What you need to do :: Find the line containing "You are a computer-use agent. The height". Retype it and every line after it through the end of the entries, exactly as written, with nothing added.

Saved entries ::
::::

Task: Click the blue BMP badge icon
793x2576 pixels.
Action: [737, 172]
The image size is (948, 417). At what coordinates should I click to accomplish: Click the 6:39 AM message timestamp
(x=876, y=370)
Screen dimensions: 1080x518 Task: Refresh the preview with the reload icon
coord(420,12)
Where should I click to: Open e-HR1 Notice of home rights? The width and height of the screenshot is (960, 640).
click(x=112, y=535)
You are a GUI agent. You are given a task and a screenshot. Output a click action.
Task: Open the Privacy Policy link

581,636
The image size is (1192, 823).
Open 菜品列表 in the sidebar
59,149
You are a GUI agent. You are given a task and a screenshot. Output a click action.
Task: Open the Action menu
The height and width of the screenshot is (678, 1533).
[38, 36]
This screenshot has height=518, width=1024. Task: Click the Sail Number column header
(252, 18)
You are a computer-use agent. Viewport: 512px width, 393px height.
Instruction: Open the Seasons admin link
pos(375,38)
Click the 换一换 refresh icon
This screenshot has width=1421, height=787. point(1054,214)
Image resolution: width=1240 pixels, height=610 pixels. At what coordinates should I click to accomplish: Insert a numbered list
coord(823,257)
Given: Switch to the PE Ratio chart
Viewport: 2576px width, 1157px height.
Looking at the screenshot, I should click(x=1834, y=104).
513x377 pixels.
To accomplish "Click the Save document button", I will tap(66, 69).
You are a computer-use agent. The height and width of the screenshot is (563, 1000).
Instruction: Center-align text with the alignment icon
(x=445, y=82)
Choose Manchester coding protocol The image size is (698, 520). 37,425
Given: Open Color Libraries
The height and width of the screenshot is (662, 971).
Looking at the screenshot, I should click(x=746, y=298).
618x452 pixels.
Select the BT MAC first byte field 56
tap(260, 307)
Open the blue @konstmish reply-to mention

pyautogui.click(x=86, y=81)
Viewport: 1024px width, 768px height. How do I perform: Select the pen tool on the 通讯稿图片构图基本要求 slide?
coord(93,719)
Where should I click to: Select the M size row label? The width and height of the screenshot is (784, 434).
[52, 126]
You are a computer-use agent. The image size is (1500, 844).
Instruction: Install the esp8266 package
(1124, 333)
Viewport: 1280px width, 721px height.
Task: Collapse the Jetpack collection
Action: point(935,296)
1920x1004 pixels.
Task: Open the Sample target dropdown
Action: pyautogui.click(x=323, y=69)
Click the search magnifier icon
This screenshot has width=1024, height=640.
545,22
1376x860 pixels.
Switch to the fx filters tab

::::

Exercise solution ::
You are a computer-use agent. The height and width of the screenshot is (563, 1000).
Instruction: Center-align text with the alignment icon
(x=445, y=82)
Choose Manchester coding protocol The image size is (698, 520). 37,425
Given: Open Color Libraries
The height and width of the screenshot is (662, 971).
Looking at the screenshot, I should click(x=746, y=298).
618x452 pixels.
Select the BT MAC first byte field 56
tap(260, 307)
Open the blue @konstmish reply-to mention

pyautogui.click(x=86, y=81)
Viewport: 1024px width, 768px height. How do I perform: Select the pen tool on the 通讯稿图片构图基本要求 slide?
coord(93,719)
Where should I click to: Select the M size row label? The width and height of the screenshot is (784, 434).
[52, 126]
You are a computer-use agent. The image size is (1500, 844).
Instruction: Install the esp8266 package
(1124, 333)
Viewport: 1280px width, 721px height.
Task: Collapse the Jetpack collection
Action: point(935,296)
1920x1004 pixels.
Task: Open the Sample target dropdown
Action: pyautogui.click(x=323, y=69)
Click the search magnifier icon
This screenshot has width=1024, height=640.
545,22
1376x860 pixels.
Switch to the fx filters tab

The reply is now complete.